本文作者姜超提出三大讨论点。
第一,西方教育改革其中一项特点是改变中央教育部门跟学校的传统等级关系,上监督下执行的官僚问责模式。这种关系不利于发展学校和老师的专业能力,更不利于课堂内混合能力组别的多元化教学法。教育学者一般相信学校“自主”的提升会给学校及老师带来发展空间,增加校本课程决定的专业内容及课程与教学的灵活性。这种专业问责模式的兴起改变了学校内部的 “生态” 组织,学校及老师的功能从 “听令”和 “执行” 变为 “创新” 和 “自主”。

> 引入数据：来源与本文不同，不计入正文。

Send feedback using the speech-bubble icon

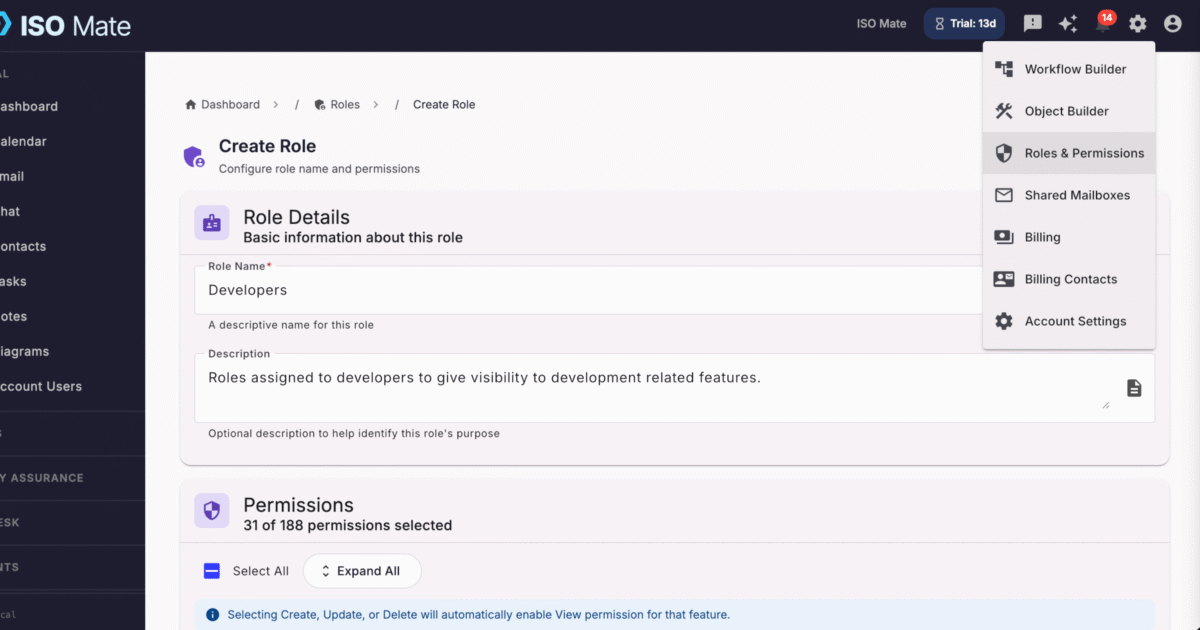1032,23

第二, 由于赋权增能为西方教育管理的主流思想,学校教育素质的监督亦由官僚问责模式转变成校本专业自主模式,讲求学校内部进行专业自我评价,自我珍断和自我完善,减少外评所带来的威胁及压力。这种校本专业自主自我评价模式,鼓励全校老师参与学校决策的进程,参与反思活动,创造团队合作精神,创造共同专业目标及策略。
第三,外评目的是要找出没有改善的学校,但主要目的还是协助学校建立一套专业自我完善的校本自我评价机制及工具,以形成性及发展性评价为手段,以专业自我完善为最终目的。
对香港学校教育工作者来说,本文意义有三。
第一,每位老师必须对自己的教学行为及决定问责,这种问责是基于专业知识,并不是老师个人的喜好,而这种专业知识是专业群体所共有的,每一位老师都可以获得的。
第二, 每位老师的专业角色亦由被动的、听从上方指示,到主动的、参与性的、长期发展、自我完善及反思的。专业终身学习是最终目的。
第三,老师的专业问责不是个人的,应该是学校的整体的。因为单是一位老师发挥不到长远的效果。每个学生都属于每一位老师的,全体老师的专业合作才能发挥最有效的教育影响力。